This section evaluates the role of simulation in more detail to show that simulation is a powerful tool in support of wargaming in many phases, from early design to the generation of after‐action reviews and reports. However, there are also several modeling challenges that must be addressed to ensure the best use of these powerful methods.
In order to better understand the potential as well as the pitfalls and dangers of simulation in wargaming, it is necessary to clearly understand modeling and simulation. Every simulation is based on a model, if this model has been documented explicitly, or if it is just implicitly captured in the form of the concepts, properties, relations, and processes implemented in the simulation. A model is a task‐driven, purposeful simplification and abstraction of a perception of reality. As so often, the modeling process starts with the problem of the sponsor, which can be a research question to be answered, or a training task to be conducted, or ideas for a new system or new tactics, techniques, and procedures – or even doctrine – to be evaluated. The task usually drives the required abstraction level: is the sponsor's problem on the level of system components, or the entity level of weapon systems, or are units and organizations the topic of concern? Once the abstraction level is clear, not everything on this level is important. Just as scientists plan their experiments with focus on the research question, so too modelers focus on only the concepts of interest, simplifying their perception to the essential components. This perception is shaped by physical, cognitive, and even moral constraints: It reflects the understanding of the modeler, and is shaped by knowledge, experience, and other factors. Therefore, two models from modelers with different background can be quite different, even if they start with the same problem and the same references.

********

(What to do)
[a] In the passage on simulation in wargaming, how is a model defined?
[b] Reproduce part of the passage on simulation in wargaming word for word. Begin at the words "This section evaluates" and stop after "these powerful methods.".

(Dataset extract)
********

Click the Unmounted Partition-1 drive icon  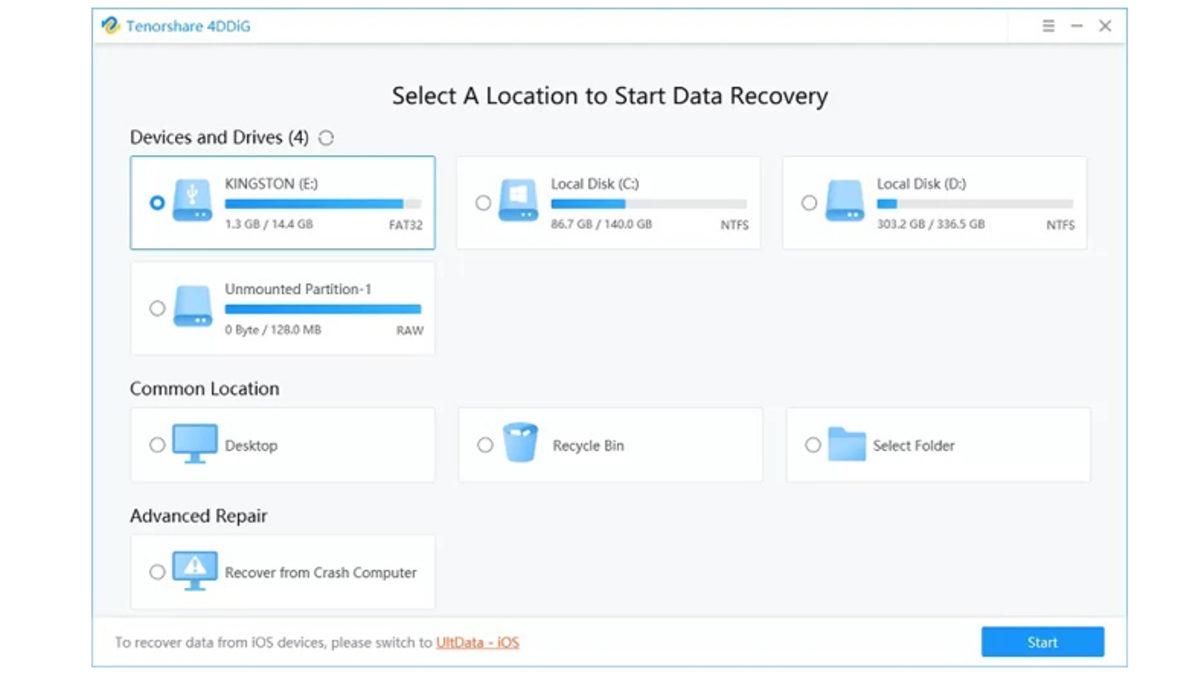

********

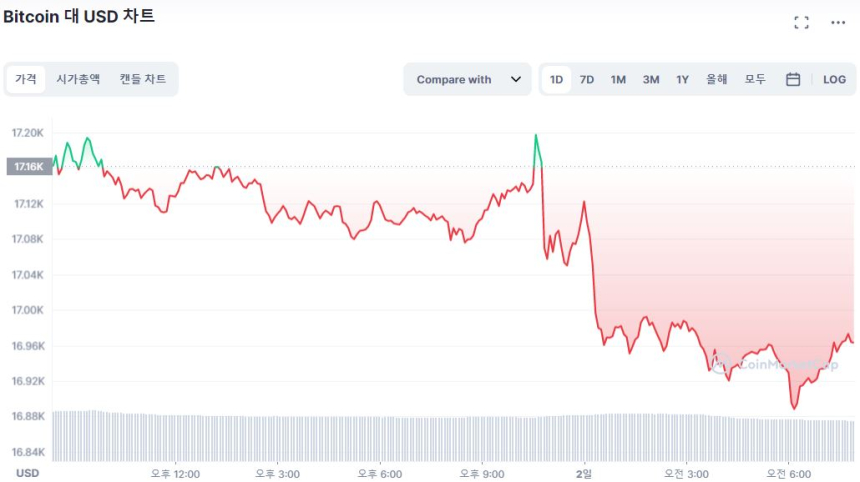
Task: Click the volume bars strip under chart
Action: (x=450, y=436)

********

(Worked solutions)
[a] A model is a task-driven, purposeful simplification and abstraction of a perception of reality.

[b]
This section evaluates the role of simulation in more detail to show that simulation is a powerful tool in support of wargaming in many phases, from early design to the generation of after‐action reviews and reports. However, there are also several modeling challenges that must be addressed to ensure the best use of these powerful methods.